Regulatory Compliance & Inspection Readiness

Ensure compliance with global regulations and guidance, including:
FDA 21 CFR Parts 11, 210, 211
EU GMP Annex 11
ICH Q9 (Quality Risk Management)
GAMP 5 (2nd Edition) and FDA CSA guidance
Serve as primary SME during FDA, EMA, MHRA, and internal audits.
Provide authoritative responses to regulatory observations related to computerized systems.
Interpret new or evolving regulations and translate them into actionable validation practices.

System Lifecycle & Risk Management

Oversee validation activities, including cleaning validation, across the full system lifecycle:

Intended use and GxP impact assessments
Risk assessments (data integrity, patient safety, product quality)
Test strategy definition (IQ/OQ/PQ or CSA-based testing)
Traceability and validation summary reports
Product and equipment risk assessments
Worst-case product and residue selection
Acceptance limit calculations (HBEL/PDE-based)
Method selection and validation coordination
Validation execution, reporting, and continued verification
Ensure ongoing compliance through change control, periodic review, and system retirement activities.

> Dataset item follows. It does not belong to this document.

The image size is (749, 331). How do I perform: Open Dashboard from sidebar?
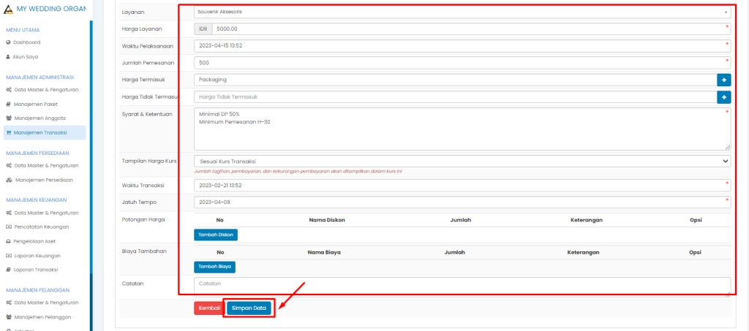click(x=27, y=42)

Data Integrity & Part 11 Compliance

Ensure systems meet ALCOA+ data integrity principles.
Ensure accurate, complete, and compliant documentation supporting cleaning validation activities.

Define controls for:

Electronic records and electronic signatures
Audit trails and system security
Backup, recovery, and disaster recovery

Modern Technology & CSA Adoption

Lead validation approaches for:

Cloud and SaaS GxP systems
Agile and DevOps environments
Automated testing and continuous validation
Drive adoption of Computer Software Assurance (CSA) to reduce validation burden while maintaining compliance.

Cross-Functional Leadership & Mentorship

Collaborate with Quality, IT, Engineering, Manufacturing, QC Labs, and Regulatory Affairs.
Mentor validation engineers and quality professionals.
Influence senior leadership on validation risk, compliance posture, and remediation strategies.